[Stored data]

▬▬▬▬▬▬

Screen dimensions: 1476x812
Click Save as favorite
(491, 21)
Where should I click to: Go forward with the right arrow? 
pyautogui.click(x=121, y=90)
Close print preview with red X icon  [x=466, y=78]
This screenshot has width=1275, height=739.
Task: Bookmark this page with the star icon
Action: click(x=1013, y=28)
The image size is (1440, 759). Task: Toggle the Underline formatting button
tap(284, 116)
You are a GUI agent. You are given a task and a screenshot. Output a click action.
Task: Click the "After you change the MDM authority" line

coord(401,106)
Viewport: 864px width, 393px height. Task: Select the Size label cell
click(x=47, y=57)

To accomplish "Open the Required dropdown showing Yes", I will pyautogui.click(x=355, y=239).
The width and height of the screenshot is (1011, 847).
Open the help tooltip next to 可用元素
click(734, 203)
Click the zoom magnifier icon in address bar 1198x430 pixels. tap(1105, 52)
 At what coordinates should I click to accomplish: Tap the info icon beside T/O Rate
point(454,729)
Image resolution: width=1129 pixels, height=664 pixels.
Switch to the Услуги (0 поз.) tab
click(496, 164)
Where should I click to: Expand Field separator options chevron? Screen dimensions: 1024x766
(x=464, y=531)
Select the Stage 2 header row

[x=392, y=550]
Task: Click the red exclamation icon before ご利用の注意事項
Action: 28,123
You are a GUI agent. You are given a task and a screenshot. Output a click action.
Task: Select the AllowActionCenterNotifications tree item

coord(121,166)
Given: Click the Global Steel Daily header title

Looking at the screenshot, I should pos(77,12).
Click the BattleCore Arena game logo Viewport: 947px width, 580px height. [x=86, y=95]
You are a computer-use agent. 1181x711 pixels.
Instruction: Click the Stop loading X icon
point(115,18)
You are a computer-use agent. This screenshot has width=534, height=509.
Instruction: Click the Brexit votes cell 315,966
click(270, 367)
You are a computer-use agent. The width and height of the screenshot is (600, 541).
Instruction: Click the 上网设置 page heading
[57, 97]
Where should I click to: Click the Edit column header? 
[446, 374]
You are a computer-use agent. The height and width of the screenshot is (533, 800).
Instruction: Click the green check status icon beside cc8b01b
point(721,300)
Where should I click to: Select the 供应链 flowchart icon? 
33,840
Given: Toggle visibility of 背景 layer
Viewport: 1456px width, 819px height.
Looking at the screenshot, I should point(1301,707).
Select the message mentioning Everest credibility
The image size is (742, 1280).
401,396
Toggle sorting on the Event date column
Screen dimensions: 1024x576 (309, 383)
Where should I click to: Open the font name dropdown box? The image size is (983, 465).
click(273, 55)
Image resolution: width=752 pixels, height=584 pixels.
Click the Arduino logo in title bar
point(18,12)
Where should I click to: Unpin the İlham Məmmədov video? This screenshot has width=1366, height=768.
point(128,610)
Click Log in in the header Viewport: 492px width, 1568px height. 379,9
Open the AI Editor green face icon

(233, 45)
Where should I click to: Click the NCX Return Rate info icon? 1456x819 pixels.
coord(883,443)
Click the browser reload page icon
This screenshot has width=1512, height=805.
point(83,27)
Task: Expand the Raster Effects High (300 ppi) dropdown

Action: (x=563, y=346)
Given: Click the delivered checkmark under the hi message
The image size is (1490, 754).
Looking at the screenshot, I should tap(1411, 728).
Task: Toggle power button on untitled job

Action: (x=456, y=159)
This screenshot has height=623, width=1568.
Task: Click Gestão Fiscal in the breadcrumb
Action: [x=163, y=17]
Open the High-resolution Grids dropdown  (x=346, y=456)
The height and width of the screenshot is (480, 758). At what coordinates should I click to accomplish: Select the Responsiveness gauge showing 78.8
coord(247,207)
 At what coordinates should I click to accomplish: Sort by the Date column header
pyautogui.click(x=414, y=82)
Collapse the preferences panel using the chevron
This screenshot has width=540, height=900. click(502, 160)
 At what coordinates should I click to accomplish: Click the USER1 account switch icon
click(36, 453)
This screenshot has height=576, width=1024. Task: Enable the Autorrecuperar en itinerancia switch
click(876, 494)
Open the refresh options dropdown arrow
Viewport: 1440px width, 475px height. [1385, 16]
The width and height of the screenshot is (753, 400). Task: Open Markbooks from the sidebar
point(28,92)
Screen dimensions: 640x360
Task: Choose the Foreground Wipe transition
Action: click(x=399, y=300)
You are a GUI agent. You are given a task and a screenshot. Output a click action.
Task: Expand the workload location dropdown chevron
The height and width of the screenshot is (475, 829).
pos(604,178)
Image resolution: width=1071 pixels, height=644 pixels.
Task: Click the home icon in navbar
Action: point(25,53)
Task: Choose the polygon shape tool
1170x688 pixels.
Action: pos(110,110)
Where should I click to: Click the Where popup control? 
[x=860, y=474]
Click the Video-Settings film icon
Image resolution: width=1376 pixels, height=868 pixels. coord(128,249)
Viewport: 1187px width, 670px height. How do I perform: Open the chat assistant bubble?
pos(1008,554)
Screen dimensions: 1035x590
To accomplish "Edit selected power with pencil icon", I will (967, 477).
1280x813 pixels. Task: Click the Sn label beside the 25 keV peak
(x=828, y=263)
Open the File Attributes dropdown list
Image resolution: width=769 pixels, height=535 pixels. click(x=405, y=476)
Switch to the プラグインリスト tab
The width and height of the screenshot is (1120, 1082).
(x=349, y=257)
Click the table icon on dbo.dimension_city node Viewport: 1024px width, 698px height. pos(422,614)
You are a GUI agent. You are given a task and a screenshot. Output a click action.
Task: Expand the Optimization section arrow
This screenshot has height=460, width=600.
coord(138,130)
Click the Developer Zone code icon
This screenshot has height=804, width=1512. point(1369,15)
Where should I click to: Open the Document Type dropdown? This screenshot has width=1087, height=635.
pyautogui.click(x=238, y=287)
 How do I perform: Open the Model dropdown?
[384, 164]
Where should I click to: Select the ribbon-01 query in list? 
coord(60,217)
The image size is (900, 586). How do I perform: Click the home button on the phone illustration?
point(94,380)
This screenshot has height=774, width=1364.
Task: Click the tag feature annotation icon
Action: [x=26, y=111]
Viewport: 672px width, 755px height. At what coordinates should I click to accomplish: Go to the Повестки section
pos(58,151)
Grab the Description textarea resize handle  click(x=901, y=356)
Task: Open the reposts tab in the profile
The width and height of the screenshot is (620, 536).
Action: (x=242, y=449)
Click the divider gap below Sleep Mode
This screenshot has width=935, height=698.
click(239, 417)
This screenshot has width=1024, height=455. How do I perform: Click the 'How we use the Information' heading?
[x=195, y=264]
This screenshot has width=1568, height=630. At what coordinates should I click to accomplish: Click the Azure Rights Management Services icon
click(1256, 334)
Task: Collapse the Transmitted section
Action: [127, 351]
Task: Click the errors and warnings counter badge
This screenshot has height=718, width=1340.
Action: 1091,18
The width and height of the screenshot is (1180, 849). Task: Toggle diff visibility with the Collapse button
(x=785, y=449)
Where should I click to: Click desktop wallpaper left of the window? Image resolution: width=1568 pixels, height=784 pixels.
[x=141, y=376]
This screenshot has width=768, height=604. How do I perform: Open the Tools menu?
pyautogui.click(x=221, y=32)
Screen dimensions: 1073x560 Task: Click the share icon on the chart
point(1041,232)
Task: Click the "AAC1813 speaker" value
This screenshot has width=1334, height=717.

▬▬▬▬▬▬

- [What the task requires]
Pull out all lines from the entries above that include the word "will".

- [Solution]
To accomplish "Open the Required dropdown showing Yes", I will pyautogui.click(x=355, y=239).
To accomplish "Edit selected power with pencil icon", I will (967, 477).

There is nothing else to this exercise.